In horde chess, the following starting position is used:
[FEN "rnbqkbnr/pppppppp/8/1PP2PP1/PPPPPPPP/PPPPPPPP/PPPPPPPP/PPPPPPPP w - - 0 1"]
The goal of White is to checkmate Black; the goal of Black is to capture all White's pieces. The main strategy for White is to try to promote a pawn; the main strategy for Black is to get their queen or rook behind White's pawns, and destroy White's forces from behind.
It naturally comes to mind that, with good play from both sides, a situation may arise in which Black manages to capture all but one of White's pawns, and the remaining pawn promotes to a queen. In this kind of endgame, White cannot win because a lone queen cannot realistically deliver checkmate (except in very special cases which are not bound to arise if Black knows what they are doing).
Therefore, Black has to force the capture of White's queen, or accept a draw. This endgame practically becomes a game of "checkmating a queen" before the 50-move rule kicks in.
So how much material is needed to force capture of a lone queen?
I guess Black's plan will begin with promoting all their remaining pawns. To start somewhere, let us assume that Black's material after promoting everything is one king plus N queens.
With a king plus 5 queens, it seems that Black has an easy win. They just need to set up a domination position, where the 5 queens attack every square on the board:
[FEN "6qk/8/4q3/3q4/2q5/6Q1/q7/8 w - - 0 1"]
No matter where the White queen moves, it will be captured on the next move. I do not have a proof, but it seems easy for Black to achieve this position while blocking checks by White.
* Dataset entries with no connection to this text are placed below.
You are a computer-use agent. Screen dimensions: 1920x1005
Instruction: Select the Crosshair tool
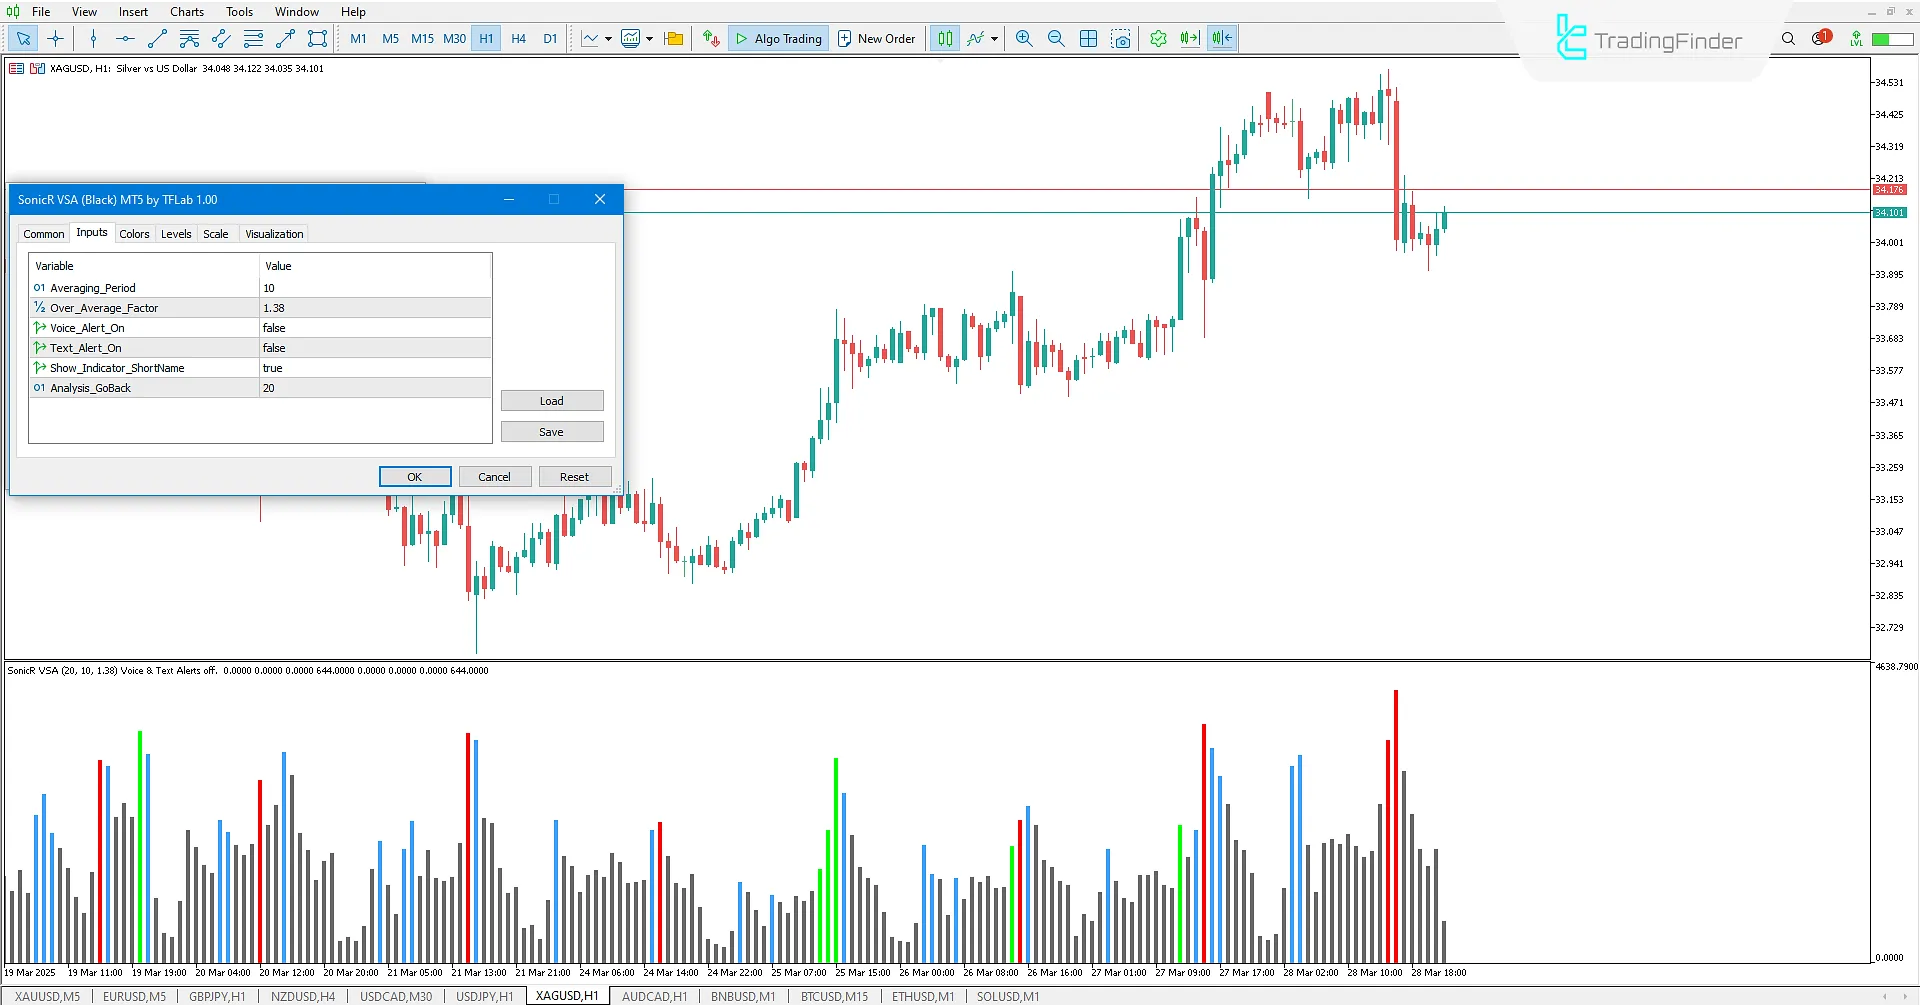click(55, 38)
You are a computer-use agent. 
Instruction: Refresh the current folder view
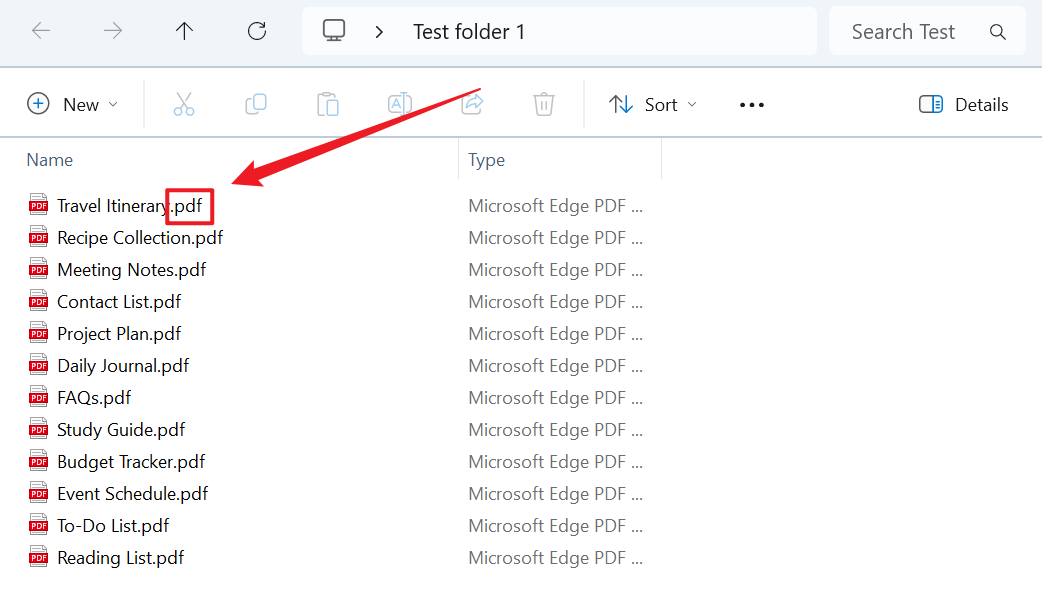(257, 31)
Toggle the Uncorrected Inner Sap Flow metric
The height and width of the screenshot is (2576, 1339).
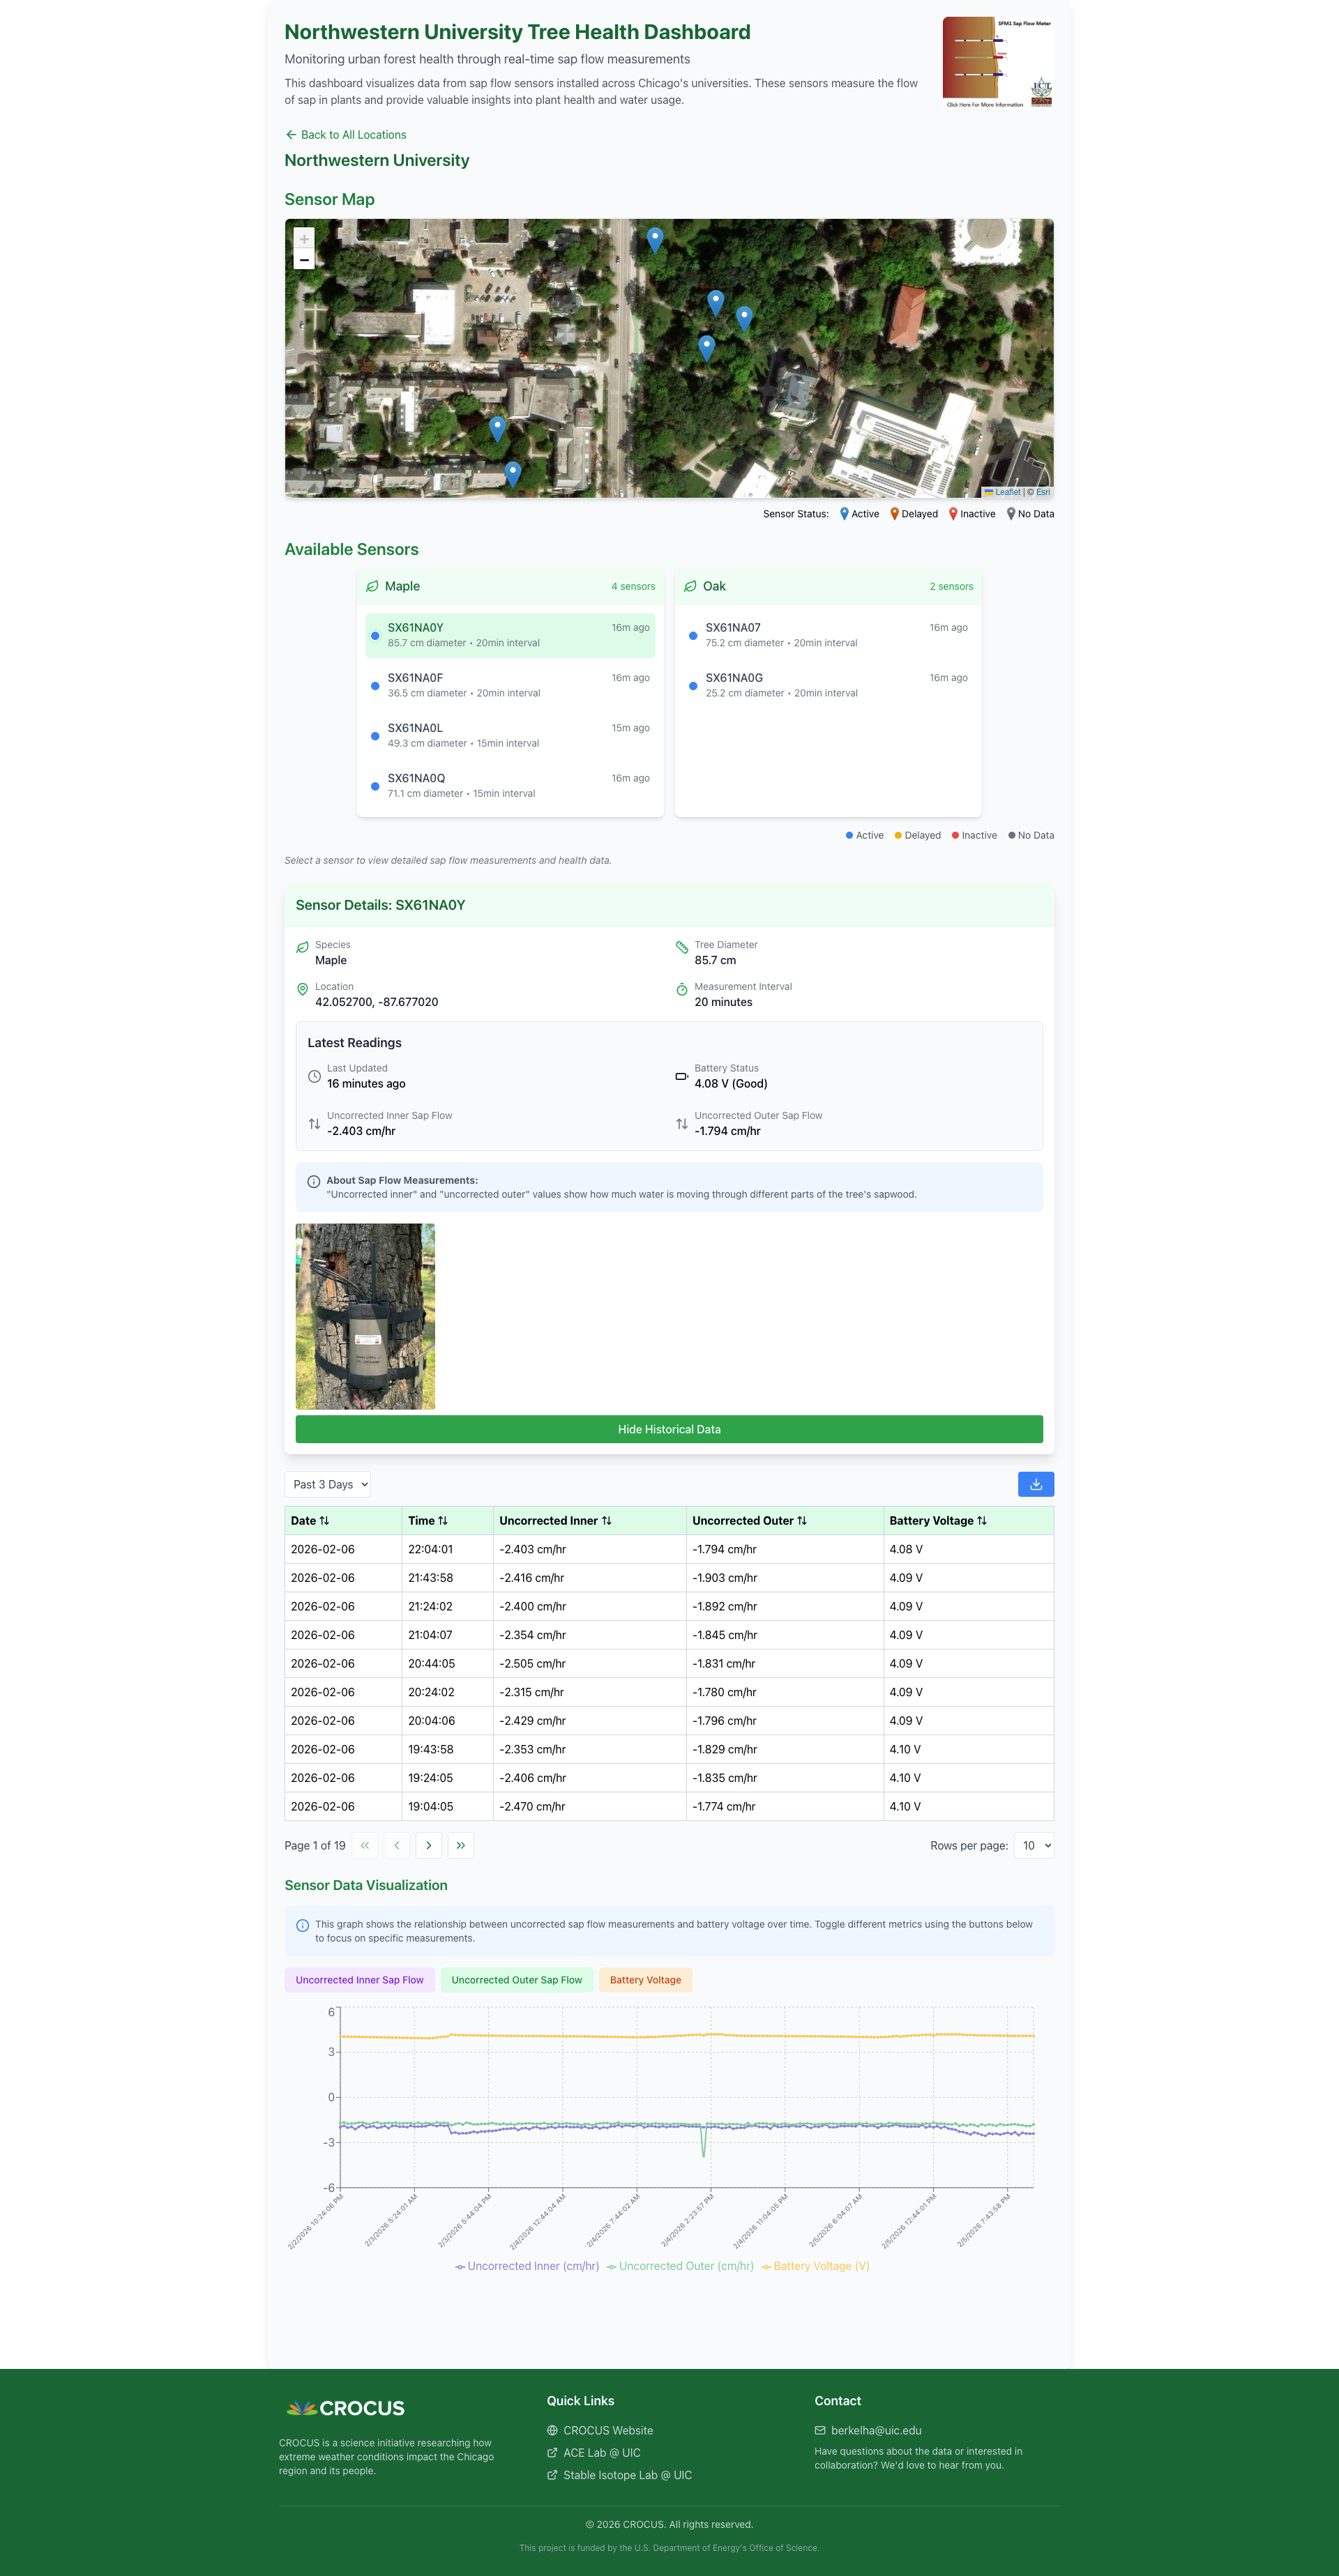coord(359,1979)
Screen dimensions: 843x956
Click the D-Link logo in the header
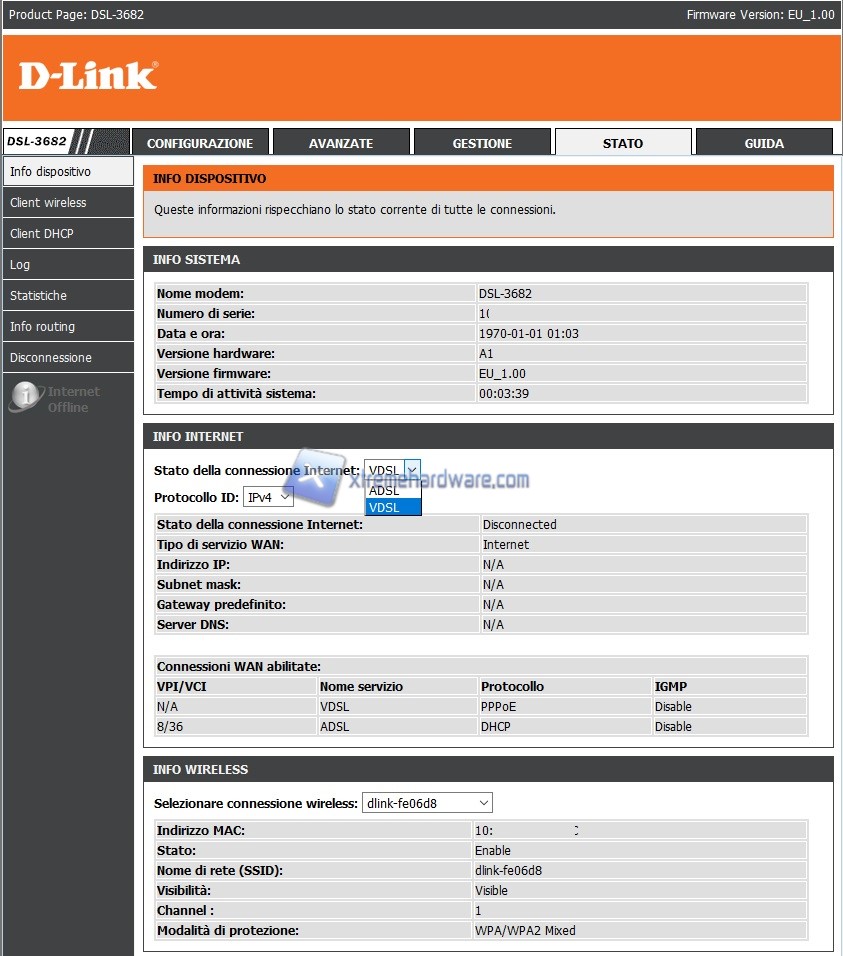pos(88,76)
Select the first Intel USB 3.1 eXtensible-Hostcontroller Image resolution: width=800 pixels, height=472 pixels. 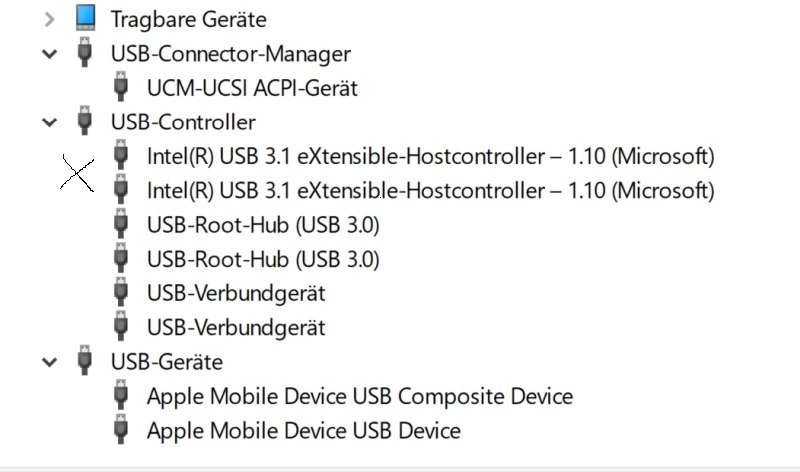point(431,156)
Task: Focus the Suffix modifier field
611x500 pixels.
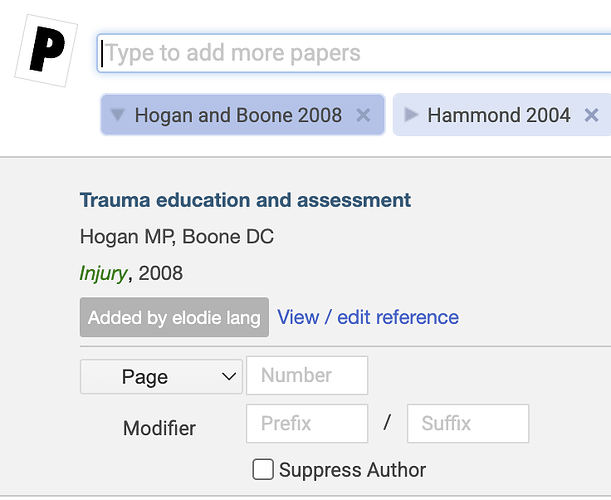Action: coord(467,424)
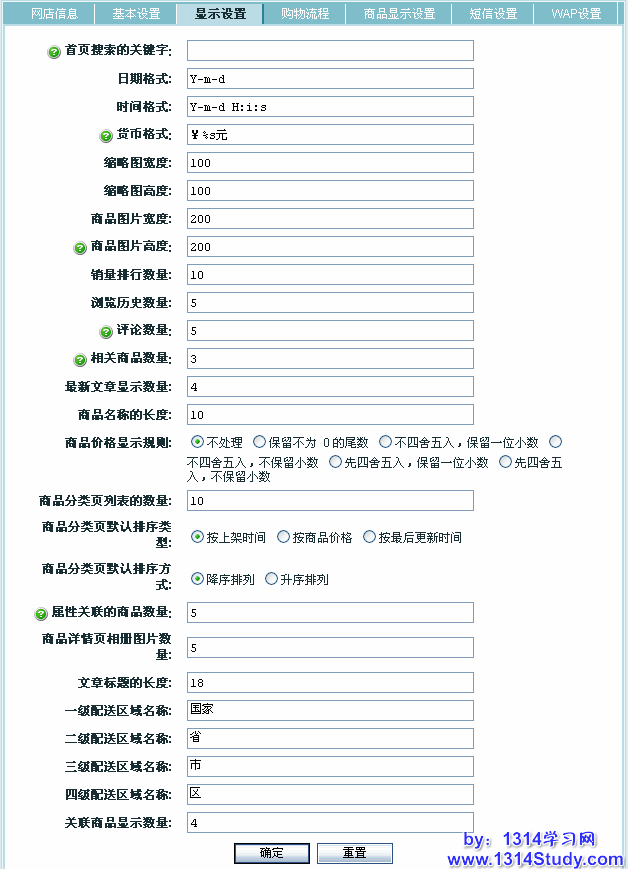
Task: Select 不处理 price display rule
Action: tap(197, 442)
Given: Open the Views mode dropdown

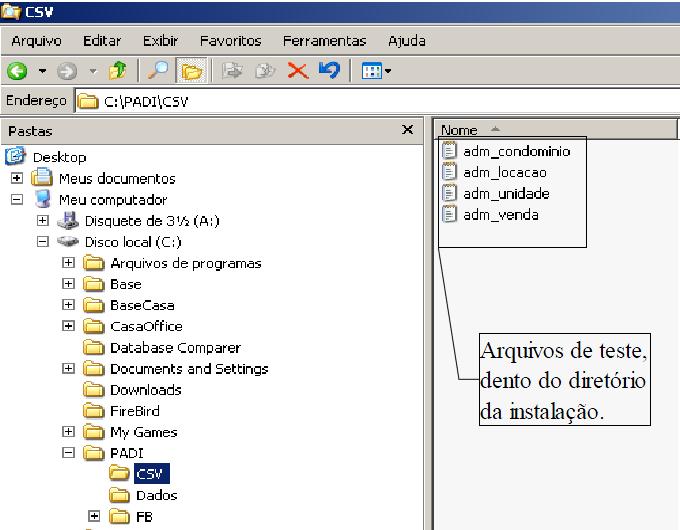Looking at the screenshot, I should point(376,72).
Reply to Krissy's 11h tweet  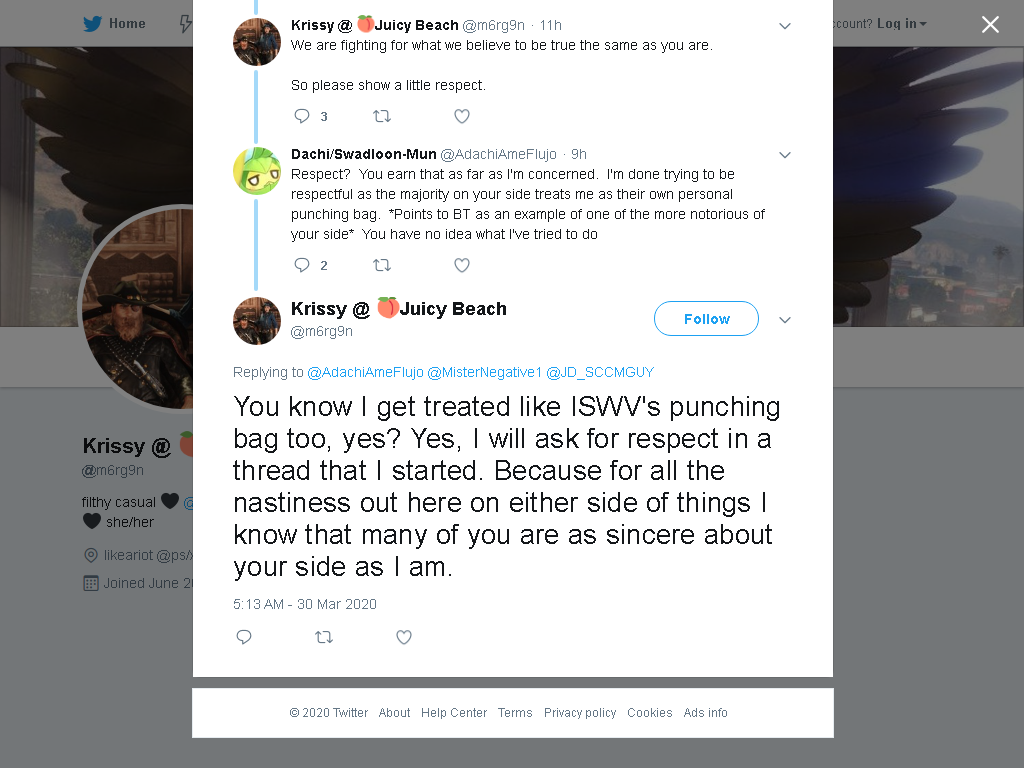[x=302, y=116]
With a king plus 4 queens, I have not found a way for Black to force the capture of White's queen. While it seems overkill to have to attack every single square of the board in order to trap a queen, maybe the queen's mobility is so large that there is no other way.
So the question is
What is the smallest N such that a Black king with N Black queens can force the capture of a lone White queen?